_TEXT EXTRACT_
From their beginnings in Akkadia, westward across Arameia into Canaan, eastward back into Persia and across the desert into China, across North Africa into Iberia, across Anatolia into Greece and Italy, up the Seine and Rhine valleys and across the Hungarian plains, across Germany into the Pale of the Polish and Russian plains, Jews sought opportunity or refuge, carrying their arts, science, philosophy, religion, and the art of glassmaking with them.

 

 

 

 

 

 

 


FIRST PAGE OF CHAPTER 1

ZAKHUKHIT
The Akkadian Connection

The art of glassmaking was born in Akkadia, the Biblical Shinar, the home of the tribe of Terach, who was the father of Abraham.

_TASK SET_
• A. From the glassmaking text, quote the stretch from "From their beginnings" through "glassmaking with them.".
• B. According to the glassmaking text, where was the art of glassmaking born?
Use nothing but the glassmaking text when you respond.

_MATERIAL PROVIDED_
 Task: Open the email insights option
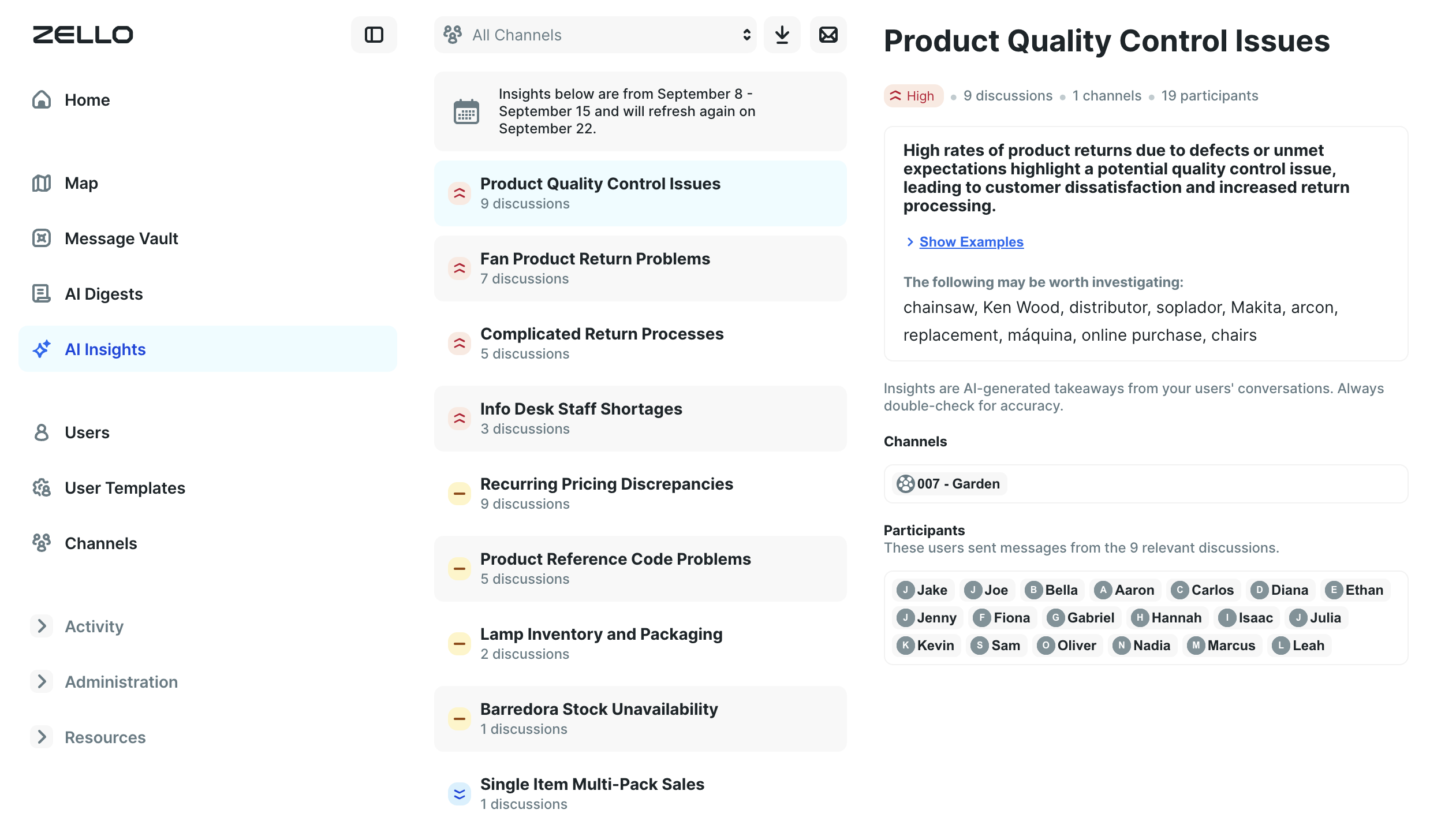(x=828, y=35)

...

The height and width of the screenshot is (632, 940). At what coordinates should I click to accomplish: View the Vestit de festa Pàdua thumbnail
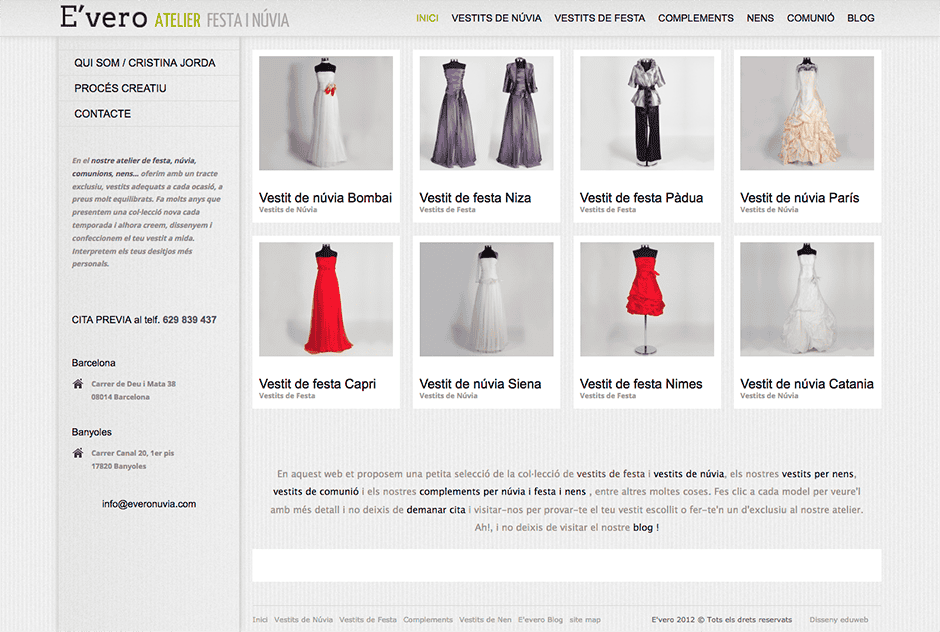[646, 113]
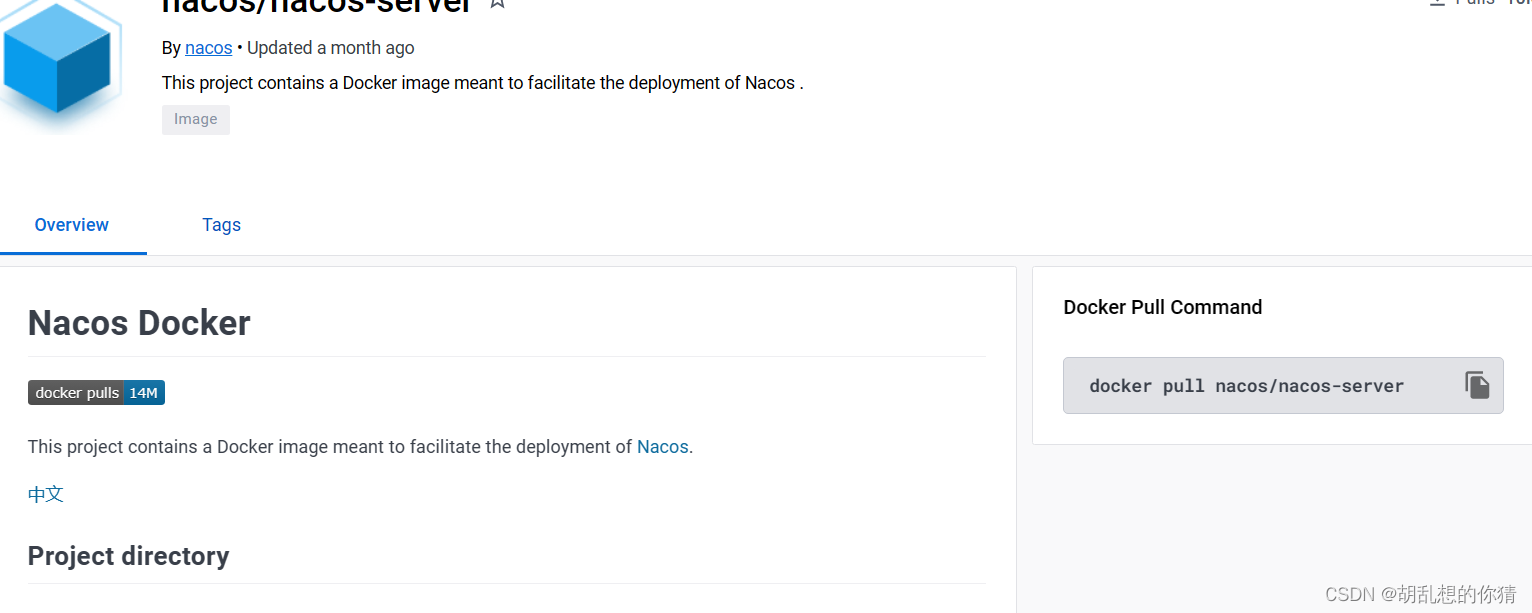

...

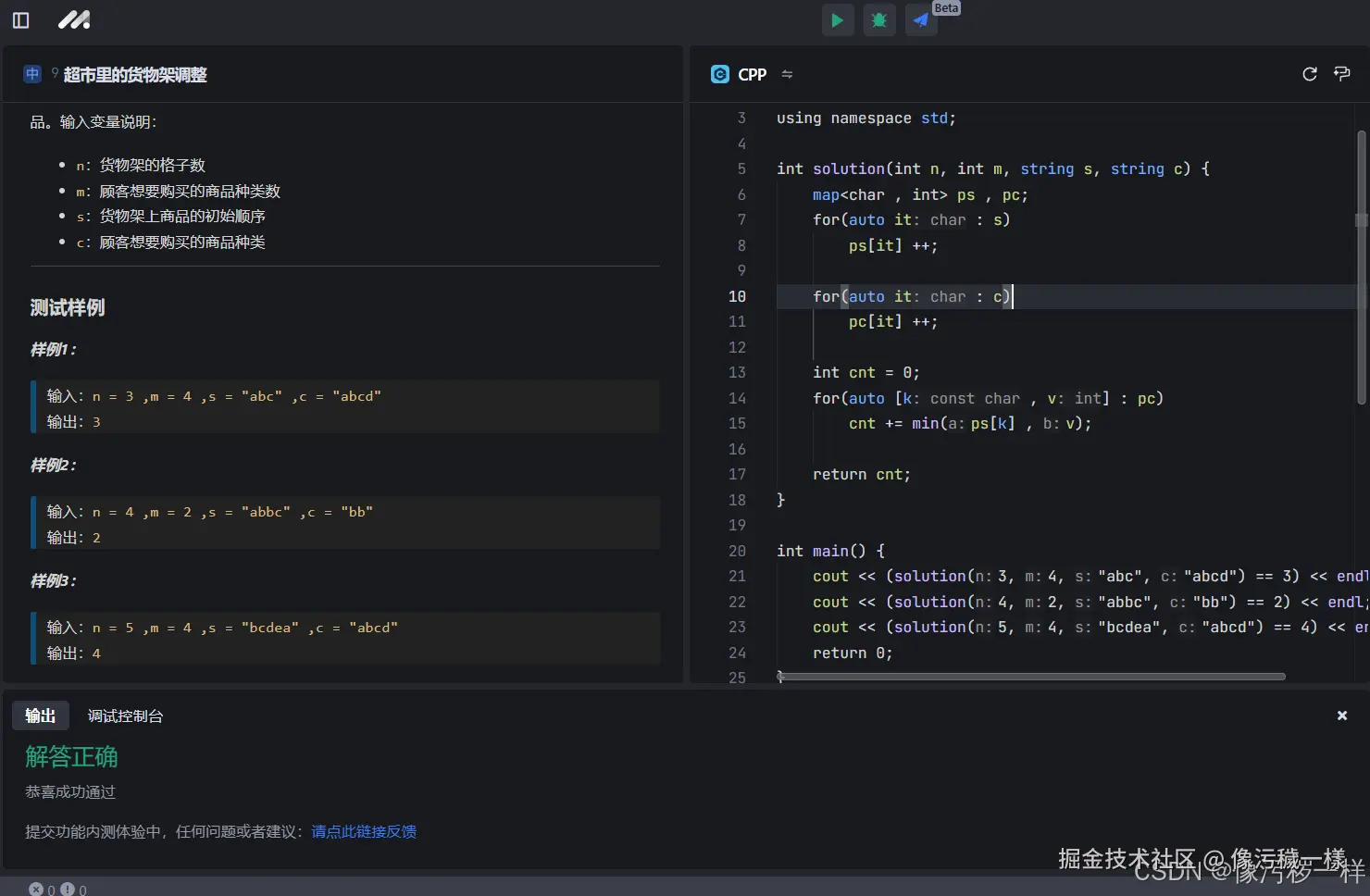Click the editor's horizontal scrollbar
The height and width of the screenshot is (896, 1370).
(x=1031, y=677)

_ANSWERS TO THE TASKS_
• A.
From their beginnings in Akkadia, westward across Arameia into Canaan, eastward back into Persia and across the desert into China, across North Africa into Iberia, across Anatolia into Greece and Italy, up the Seine and Rhine valleys and across the Hungarian plains, across Germany into the Pale of the Polish and Russian plains, Jews sought opportunity or refuge, carrying their arts, science, philosophy, religion, and the art of glassmaking with them.

• B. In Akkadia, the Biblical Shinar.